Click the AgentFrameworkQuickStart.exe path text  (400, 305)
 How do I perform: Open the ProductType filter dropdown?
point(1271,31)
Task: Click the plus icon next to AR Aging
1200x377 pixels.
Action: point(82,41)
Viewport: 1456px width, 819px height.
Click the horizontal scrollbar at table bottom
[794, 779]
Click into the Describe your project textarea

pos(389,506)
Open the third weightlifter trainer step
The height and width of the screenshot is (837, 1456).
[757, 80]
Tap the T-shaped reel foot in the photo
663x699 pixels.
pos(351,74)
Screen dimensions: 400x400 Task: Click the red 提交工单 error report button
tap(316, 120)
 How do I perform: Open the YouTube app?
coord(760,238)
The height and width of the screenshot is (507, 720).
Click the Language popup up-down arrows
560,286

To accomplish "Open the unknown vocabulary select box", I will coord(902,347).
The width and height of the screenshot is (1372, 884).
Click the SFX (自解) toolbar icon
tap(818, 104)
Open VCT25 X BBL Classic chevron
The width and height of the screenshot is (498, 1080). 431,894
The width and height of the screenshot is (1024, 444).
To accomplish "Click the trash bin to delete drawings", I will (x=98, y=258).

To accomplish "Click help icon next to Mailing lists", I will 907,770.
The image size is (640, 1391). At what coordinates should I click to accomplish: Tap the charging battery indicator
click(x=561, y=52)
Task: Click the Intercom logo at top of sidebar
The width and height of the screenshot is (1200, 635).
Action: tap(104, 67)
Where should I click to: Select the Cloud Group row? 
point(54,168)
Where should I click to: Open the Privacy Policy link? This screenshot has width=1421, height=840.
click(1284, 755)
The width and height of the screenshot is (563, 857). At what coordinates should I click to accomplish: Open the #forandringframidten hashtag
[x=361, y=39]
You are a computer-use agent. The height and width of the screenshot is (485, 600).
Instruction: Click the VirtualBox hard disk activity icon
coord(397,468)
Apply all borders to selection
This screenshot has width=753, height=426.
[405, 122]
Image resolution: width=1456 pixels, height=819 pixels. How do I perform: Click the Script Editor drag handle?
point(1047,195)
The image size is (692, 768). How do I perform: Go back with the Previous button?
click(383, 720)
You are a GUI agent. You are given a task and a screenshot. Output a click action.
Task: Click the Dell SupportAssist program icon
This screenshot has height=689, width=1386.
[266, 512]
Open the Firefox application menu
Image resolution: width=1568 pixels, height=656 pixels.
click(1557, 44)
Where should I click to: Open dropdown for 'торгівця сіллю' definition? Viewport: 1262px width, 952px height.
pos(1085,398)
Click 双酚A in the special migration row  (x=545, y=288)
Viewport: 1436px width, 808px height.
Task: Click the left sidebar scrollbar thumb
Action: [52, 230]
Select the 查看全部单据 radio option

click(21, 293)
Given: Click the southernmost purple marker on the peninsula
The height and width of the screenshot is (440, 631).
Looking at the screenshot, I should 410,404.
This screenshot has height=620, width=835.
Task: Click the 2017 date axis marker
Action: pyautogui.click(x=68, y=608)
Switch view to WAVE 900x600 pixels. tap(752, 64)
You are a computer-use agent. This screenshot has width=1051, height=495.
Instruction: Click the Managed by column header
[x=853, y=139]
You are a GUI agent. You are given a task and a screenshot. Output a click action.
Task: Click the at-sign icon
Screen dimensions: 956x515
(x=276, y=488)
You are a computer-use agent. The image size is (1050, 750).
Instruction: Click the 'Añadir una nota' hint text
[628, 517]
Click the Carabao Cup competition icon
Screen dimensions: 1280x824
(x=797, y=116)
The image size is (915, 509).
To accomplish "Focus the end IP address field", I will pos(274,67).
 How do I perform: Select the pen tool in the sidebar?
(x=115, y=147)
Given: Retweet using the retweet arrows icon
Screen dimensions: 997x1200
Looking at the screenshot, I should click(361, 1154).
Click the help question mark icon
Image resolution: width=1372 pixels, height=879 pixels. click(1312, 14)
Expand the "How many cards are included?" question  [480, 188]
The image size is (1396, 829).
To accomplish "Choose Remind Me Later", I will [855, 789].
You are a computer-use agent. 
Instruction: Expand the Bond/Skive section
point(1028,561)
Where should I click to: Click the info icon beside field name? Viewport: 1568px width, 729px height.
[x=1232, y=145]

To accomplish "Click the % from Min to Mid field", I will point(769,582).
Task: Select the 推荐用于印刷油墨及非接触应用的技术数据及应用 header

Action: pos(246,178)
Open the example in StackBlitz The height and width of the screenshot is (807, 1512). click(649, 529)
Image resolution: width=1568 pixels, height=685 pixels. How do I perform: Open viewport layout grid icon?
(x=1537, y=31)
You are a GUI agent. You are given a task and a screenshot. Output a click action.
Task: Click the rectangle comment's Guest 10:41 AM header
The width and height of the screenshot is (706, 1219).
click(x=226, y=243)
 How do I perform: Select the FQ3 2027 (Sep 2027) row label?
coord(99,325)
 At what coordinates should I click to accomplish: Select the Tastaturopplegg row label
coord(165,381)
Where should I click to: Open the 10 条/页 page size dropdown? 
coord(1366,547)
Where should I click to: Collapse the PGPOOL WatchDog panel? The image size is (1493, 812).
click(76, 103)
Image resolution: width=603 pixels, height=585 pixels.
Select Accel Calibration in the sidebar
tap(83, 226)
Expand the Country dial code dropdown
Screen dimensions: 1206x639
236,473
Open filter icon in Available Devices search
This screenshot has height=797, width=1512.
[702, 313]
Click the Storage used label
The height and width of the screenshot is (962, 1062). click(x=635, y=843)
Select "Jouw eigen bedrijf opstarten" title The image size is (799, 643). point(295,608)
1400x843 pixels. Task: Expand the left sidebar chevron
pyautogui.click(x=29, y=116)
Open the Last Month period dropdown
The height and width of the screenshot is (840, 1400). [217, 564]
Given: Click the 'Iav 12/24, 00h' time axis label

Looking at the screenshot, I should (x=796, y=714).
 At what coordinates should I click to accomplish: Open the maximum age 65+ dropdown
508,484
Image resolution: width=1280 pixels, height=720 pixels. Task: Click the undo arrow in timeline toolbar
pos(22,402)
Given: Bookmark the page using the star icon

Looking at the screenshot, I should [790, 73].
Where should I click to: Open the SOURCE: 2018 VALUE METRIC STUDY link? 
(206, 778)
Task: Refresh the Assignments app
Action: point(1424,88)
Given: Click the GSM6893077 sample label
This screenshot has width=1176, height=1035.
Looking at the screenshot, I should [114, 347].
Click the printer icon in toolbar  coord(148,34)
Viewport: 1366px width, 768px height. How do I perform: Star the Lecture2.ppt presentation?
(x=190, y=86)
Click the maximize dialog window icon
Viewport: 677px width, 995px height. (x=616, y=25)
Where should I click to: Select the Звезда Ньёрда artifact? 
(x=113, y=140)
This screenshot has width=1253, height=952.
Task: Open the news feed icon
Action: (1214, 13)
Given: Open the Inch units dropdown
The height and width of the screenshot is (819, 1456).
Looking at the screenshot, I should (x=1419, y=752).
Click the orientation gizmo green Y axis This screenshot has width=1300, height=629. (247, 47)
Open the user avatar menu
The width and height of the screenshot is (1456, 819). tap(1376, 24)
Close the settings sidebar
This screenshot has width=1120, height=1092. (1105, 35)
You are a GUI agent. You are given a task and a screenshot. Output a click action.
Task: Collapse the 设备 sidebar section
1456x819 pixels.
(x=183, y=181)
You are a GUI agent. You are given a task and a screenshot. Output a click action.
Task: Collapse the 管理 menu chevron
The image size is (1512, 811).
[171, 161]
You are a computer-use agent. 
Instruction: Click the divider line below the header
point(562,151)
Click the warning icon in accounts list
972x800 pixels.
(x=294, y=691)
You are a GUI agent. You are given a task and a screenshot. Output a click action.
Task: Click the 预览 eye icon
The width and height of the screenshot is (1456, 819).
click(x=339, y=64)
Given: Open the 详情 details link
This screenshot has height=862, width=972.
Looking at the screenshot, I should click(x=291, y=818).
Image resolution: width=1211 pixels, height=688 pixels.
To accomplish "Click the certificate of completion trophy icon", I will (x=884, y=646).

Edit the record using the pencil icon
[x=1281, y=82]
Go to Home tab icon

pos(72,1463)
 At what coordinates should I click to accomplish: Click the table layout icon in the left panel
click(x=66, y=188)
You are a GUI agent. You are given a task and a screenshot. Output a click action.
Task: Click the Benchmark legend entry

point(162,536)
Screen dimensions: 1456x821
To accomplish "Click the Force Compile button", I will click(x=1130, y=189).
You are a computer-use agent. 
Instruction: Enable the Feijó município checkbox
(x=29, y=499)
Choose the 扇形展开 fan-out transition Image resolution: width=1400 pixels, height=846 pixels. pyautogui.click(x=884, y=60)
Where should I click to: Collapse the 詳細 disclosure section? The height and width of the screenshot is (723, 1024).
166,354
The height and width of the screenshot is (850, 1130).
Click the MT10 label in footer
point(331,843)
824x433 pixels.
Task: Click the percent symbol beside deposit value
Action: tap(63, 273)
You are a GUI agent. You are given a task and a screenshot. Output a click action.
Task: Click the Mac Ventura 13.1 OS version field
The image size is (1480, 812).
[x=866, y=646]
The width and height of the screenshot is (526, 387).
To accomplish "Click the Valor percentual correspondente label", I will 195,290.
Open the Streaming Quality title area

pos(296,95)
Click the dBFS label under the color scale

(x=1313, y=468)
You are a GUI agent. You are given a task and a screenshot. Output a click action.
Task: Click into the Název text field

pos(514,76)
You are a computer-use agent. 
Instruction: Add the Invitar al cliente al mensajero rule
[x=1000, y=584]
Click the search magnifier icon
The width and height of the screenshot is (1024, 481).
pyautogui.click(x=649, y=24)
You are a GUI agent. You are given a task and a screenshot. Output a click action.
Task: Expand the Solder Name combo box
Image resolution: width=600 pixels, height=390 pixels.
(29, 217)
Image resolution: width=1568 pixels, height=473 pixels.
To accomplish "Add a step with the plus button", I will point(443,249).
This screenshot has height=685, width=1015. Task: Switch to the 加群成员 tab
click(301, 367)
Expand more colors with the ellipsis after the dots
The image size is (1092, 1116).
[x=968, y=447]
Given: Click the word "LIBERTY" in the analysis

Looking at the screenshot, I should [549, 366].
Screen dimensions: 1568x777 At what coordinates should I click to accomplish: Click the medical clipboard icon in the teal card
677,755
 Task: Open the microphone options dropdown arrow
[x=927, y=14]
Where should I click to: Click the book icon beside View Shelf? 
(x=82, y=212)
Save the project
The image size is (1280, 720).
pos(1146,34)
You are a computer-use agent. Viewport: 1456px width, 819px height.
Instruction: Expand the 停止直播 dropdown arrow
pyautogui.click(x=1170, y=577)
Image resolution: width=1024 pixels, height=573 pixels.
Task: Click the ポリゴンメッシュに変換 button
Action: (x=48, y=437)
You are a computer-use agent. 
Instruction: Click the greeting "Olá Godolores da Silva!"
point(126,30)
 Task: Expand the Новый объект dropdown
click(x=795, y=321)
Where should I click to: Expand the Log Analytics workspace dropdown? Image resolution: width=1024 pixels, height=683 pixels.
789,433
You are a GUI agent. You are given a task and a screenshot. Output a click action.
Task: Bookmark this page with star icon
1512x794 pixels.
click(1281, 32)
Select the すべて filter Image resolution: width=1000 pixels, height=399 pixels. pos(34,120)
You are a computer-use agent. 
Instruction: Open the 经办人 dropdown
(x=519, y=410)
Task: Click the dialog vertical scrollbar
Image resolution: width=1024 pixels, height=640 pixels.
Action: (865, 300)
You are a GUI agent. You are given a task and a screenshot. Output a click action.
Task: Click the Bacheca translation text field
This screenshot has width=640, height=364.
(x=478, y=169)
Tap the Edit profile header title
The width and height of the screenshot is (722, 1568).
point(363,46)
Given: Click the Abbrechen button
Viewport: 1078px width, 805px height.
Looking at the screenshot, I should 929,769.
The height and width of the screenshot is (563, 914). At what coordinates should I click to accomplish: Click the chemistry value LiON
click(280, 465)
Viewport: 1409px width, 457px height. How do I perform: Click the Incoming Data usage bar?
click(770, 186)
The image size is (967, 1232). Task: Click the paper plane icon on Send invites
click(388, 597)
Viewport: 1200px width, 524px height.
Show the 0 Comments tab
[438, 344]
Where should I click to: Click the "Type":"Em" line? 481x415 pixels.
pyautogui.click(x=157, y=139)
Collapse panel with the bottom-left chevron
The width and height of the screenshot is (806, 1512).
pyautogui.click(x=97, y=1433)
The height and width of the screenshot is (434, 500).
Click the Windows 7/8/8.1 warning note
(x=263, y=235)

- - - -

Set exercise
Print everything from the first of the rows above down through the line containing "tap(316, 120)", reproducing each line without any change.

Response for this exercise
Click the AgentFrameworkQuickStart.exe path text  (400, 305)
 How do I perform: Open the ProductType filter dropdown?
point(1271,31)
Task: Click the plus icon next to AR Aging
1200x377 pixels.
Action: point(82,41)
Viewport: 1456px width, 819px height.
Click the horizontal scrollbar at table bottom
[794, 779]
Click into the Describe your project textarea

pos(389,506)
Open the third weightlifter trainer step
The height and width of the screenshot is (837, 1456).
[757, 80]
Tap the T-shaped reel foot in the photo
663x699 pixels.
pos(351,74)
Screen dimensions: 400x400 Task: Click the red 提交工单 error report button
tap(316, 120)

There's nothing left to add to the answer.